M. Philippe Baumel, rapporteur. Une concertation me paraît opportune et tout à fait pertinente dans le cadre de l’application de l’accord. Cela étant, en matière de diffusion de l’information, il faut aussi prendre en compte des impératifs de sécurité pour ces opérations de transports sensibles.

Mme la présidente Elisabeth Guigou. Nous transmettrons au préfet des Alpes-Maritimes le compte rendu de nos débats.

M. Philippe Baumel, rapporteur. Par ailleurs, si le risque existe, les quantités transportées seront faibles et la réglementation en vigueur prévoit un cadre strict et gradué. Il y a chaque jour des opérations de transport bien plus importantes que celles-ci, et elles ne posent pas forcément de problème, grâce à l’encadrement en vigueur.
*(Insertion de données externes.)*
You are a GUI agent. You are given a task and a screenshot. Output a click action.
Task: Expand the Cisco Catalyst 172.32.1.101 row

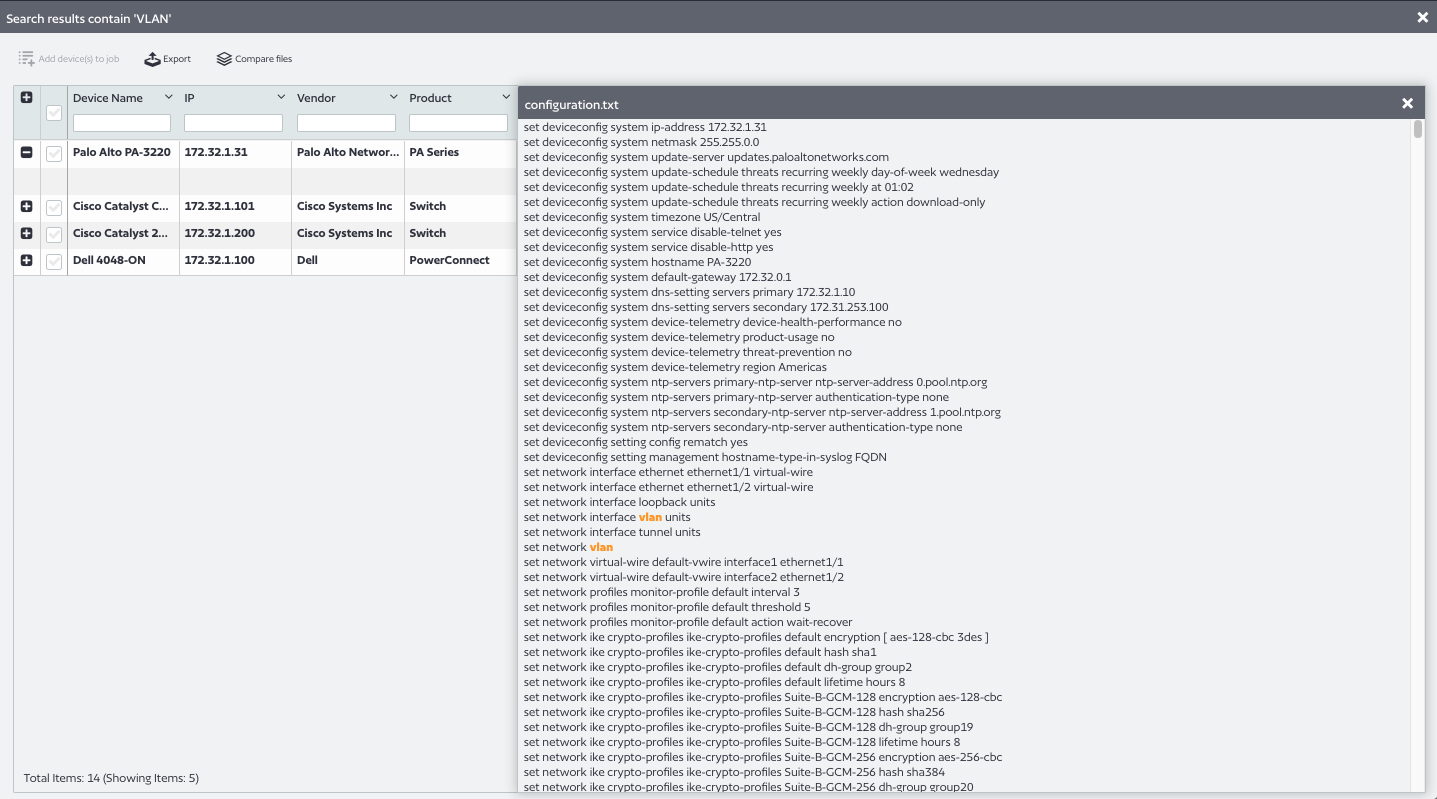click(x=26, y=206)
Mme la présidente Elisabeth Guigou. Je partage les interrogations de mes collègues sur ce sujet délicat, mais vous avez apporté les réponses nécessaires.

Suivant les conclusions du rapporteur, la commission adopte sans modification le projet de loi (n° 72).

ANNEXE

TEXTE DE LA COMMISSION DES AFFAIRES ÉTRANGÈRES

Article unique

(Non modifié)

Est autorisée l’approbation de l’accord entre le Gouvernement de la République française et le Gouvernement de la Principauté de Monaco relatif à la prise en charge sur le territoire français de déchets radioactifs monégasques (ensemble une annexe), signé à Paris, le 9 novembre 2010, et dont le texte est annexé à la présente loi.

NB : Le texte de l’accord figure en annexe au projet de loi (n° 72).

© Assemblée nationale

1 () The Transfrontier Shipment of Radioactive Waste and Spent Fuel Regulations 2008.

2 () ONDRAF/NIRAS, Plan Déchets pour la gestion à long terme des déchets radioactifs conditionnés de haute activité et/ou de longue durée de vie et aperçu de questions connexes, rapport NIROND 2011-02 F, 2011.

3 () Aux fins de cet accord, la « prise en charge » des déchets radioactifs est définie à l’article 1er comme leur stockage définitif ou leur entreposage dans l’attente de la mise en service industrielle des centres de stockage susceptibles de les accueillir.

4 () Au sens du présent accord et du droit français, un « déchet radioactif » se définit comme tout produit ou matière dont aucune utilisation ultérieure n’est prévue ou envisagée (article 1er de l’accord et article L542-1-1 du code de l’environnement).

5 () Comme l’indique l’étude d’impact, dans l’hypothèse où des déchets monégasques ne pourraient être stockés, ils seront entreposés dans l’attente de la mise en service industrielle des centres susceptibles de les accueillir.

6 () L’Andra est chargée de collecter, de trier, de conditionner et de stocker les déchets radioactifs produits par les laboratoires, les hôpitaux et les universités en France. Le guide d’enlèvement des déchets radioactifs s’apparente à un catalogue des déchets radioactifs pouvant faire l’objet d’une demande d’enlèvement et précise les conditions générales de leur prise en charge. Lorsque les déchets présentent des caractéristiques particulières qui ne permettent pas leur classement dans une catégorie tarifée du guide, la procédure d’enlèvement est précédée d’une demande d’accord préalable.

7 () Dans le cas de déchets classiques relevant du guide d’enlèvement de l’Andra, la collecte des déchets consiste en l’enlèvement de fûts ou de bonbonnes pris en charge par un transporteur missionné par l’Agence. Le transport s’effectue par route, conformément à la réglementation du transport des matières dangereuses. Les camions doivent ainsi être équipés de systèmes de sécurisation et le transporteur dispose de consignes à appliquer en cas d’urgence.